Dozens of advocacy organizations called on the Town of Riverhead to drop a proposal that would prohibit landlords from renting residences to people who are not related to one another.
The proposed code revision that would spell out what the town recognizes as a family is billed as a health and safety measure, but critics say it would unfairly restrict the ability of low-income residents to find affordable housing.
“The proposed definition of a ‘traditional family’ likely runs afoul of long-standing court precedent and the [New York] State Human and Civil Rights statutory definitions and protections,” a coalition of 26 advocacy groups wrote in a letter to the town. “It is also our opinion that the changes would violate the federal Fair Housing Act, along with New York State and Suffolk County Human Rights law, and would prevent landlords from renting to any tenant without asking questions that violate those laws.”
Town officials did not respond to a request for comment on the letter. The results of an August 17 public hearing on the issue were not complete as of press time.
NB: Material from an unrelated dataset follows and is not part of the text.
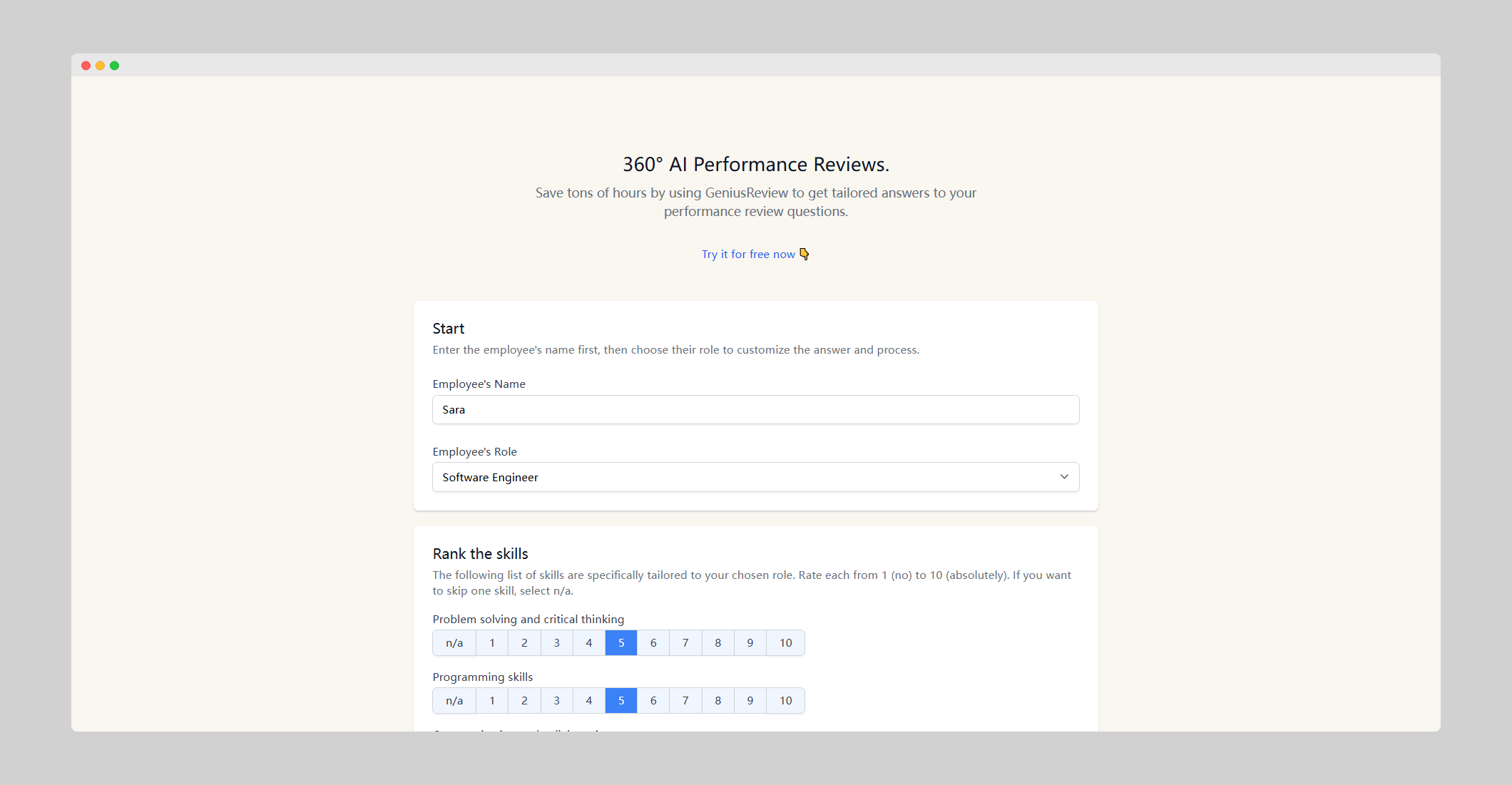Open the Employee's Role dropdown
This screenshot has height=785, width=1512.
pyautogui.click(x=755, y=477)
“It shall be unlawful for any owners, persons or tenants to occupy or allow the occupancy of a rental dwelling unit within the Town of Riverhead which is not in conformance with this chapter’s definition of Family or functional equivalent thereof,” the proposal states.
The proposal also says that “the group is one which in structure and function resembles a traditional family unit,” and lists qualifications, such as the presence of children enrolled in local schools, common ownership of furniture, and local employment.
“In the midst of a global pandemic, when Long Island and the nation at large stand on the precipice of a housing crisis, Riverhead officials should be devoting their resources to ensuring housing security for all of its residents, rather than creating restrictions that harm and push out those least able to find alternatives,” the New York Civil Liberties Union said in a statement.